Chicago’s high-end residential market stronger than record-breaking 2021. So far.

Last week’s sale of two $5M+ homes brings tally of luxury home sales to 12 this year

2043 N Clifton Avenue and 451 E Grand Avenue (Google Maps, iStock)
2043 N Clifton Avenue and 451 E Grand Avenue (Google Maps, iStock)

Last week’s sale of two homes for more than $5 million in the city of Chicago brings this year’s tally of luxury single-family houses, condominiums, and co-ops sold to 12, outperforming last year’s numbers during the same period.

A 4,800-square-foot, three-bedroom condo unit on the 61st-floor of One Bennett Park in Streeterville sold for $5.73 million and a 7,790-square-foot, six-bedroom single-family home at 2043 North Clifton Avenue found a new owner for $5.45 million last week, according to Redfin.

The big yard, which is a rare find for single-family homes in the city, is in high demand and was one of the biggest appeals for the buyer of the Lincoln Park neighborhood home, said Emily Sachs Wong, the @properties agent who listed the property.

“In a neighborhood full of houses that are 24-, 25-feet wide, anything wider than that is in high demand,” said Wong. “There’s little inventory of that so we don’t have a lot of those houses in Lincoln Park.”

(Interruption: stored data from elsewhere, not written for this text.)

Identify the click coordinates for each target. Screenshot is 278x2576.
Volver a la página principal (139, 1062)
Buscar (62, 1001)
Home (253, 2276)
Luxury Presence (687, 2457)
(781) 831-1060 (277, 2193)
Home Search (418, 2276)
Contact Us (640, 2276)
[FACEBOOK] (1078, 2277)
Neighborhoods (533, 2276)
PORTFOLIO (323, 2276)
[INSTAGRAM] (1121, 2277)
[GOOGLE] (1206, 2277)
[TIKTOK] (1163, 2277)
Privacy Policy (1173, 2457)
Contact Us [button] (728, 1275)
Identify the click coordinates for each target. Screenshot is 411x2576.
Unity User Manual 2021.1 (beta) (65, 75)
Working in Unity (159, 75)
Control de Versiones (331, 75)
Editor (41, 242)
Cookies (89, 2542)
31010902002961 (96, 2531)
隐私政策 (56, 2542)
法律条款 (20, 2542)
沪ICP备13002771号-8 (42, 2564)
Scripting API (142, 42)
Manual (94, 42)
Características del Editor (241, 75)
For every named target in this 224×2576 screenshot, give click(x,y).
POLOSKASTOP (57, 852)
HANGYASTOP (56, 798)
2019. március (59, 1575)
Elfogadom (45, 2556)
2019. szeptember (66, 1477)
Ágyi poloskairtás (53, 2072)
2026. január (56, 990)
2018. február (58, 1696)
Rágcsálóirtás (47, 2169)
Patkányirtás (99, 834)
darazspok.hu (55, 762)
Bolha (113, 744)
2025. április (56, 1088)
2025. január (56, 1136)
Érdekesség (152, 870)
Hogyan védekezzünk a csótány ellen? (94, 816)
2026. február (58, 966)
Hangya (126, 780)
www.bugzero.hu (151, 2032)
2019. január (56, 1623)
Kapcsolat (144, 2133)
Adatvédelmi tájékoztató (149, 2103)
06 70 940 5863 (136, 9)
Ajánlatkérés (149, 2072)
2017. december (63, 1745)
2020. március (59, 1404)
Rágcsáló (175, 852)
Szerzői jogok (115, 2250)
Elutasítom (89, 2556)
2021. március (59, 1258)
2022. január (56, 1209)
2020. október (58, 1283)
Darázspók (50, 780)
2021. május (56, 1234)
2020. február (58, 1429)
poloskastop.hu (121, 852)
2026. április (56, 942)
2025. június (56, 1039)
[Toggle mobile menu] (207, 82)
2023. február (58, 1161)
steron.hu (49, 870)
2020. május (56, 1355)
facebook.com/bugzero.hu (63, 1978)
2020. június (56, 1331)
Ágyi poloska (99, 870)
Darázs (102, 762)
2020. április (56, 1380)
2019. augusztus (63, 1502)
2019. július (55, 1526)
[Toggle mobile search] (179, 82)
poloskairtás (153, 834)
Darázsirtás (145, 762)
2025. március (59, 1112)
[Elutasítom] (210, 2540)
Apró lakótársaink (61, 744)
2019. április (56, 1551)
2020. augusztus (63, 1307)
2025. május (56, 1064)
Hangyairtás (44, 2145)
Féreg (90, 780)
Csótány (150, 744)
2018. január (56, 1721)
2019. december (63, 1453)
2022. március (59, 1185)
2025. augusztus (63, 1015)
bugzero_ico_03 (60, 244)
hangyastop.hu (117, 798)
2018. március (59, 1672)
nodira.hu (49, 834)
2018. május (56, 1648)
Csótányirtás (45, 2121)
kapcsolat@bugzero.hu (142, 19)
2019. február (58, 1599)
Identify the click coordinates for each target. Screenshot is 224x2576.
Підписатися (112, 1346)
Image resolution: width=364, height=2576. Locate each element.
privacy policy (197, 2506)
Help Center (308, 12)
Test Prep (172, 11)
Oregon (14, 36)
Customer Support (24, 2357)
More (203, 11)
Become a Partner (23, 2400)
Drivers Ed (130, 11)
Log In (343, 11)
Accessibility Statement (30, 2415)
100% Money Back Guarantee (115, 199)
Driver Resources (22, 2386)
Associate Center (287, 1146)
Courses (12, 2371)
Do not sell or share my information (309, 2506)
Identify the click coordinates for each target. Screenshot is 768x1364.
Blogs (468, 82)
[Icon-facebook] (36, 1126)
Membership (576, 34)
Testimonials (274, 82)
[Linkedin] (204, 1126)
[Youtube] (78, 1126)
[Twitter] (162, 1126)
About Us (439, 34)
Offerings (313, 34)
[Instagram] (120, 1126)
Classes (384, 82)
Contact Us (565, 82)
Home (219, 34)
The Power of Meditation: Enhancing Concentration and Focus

The first four months are the busiest for luxury homes, following a slow market for real estate with holidays and school winter vacations in November and December. “We are as busy as last year, if not more,” Wong said.

The number of the city’s single-family homes, condos, and co-ops that sold for $4 million and more this year is three times higher than during the same period in 2021. For all of 2021, 66 city homes sold in the same category, according to the Multiple Listing Service. In the city and suburbs combined, more than 100 single-family houses and condos sold with a price tag of more than $4 million in 2021, setting a record for the city’s luxury market, Chicago Crain’s previously reported.

Sign Up for the undefined Newsletter

While high demand, inflation, and low interest rates are pushing prices of properties, “the property needs to be priced correctly for the market and market conditions” said Janet Owen, a broker from Berkshire Hathaway Home Services Chicago. Home prices should not only reflect rising property taxes but should be priced according to the comparables of similar properties, she said.

“You will see that properties that were priced right, sell very quickly,” said Owen. “Properties that started out too high will sell for less than if they had started out correctly from the beginning.”

The hike in interest rates and the escalation of violence in Ukraine, which could potentially affect the U.S. market, are also risks brokers list that could impact the well-performing luxury market.

For now, the drop in Covid cases in Chicago since the end of January, partial return to offices, and low interest rates are encouraging signs for the city’s prospective buyers, who turned to rent during the pandemic.

“People are not waiting to buy,” said Owen who represented the seller for the six-bedroom, 8,400-square-foot home in Lincoln Park in February, this year’s record for the neighborhood.
“They’re not afraid to make a large investment in Chicago. They are selling their smaller homes and upgrading,” she said.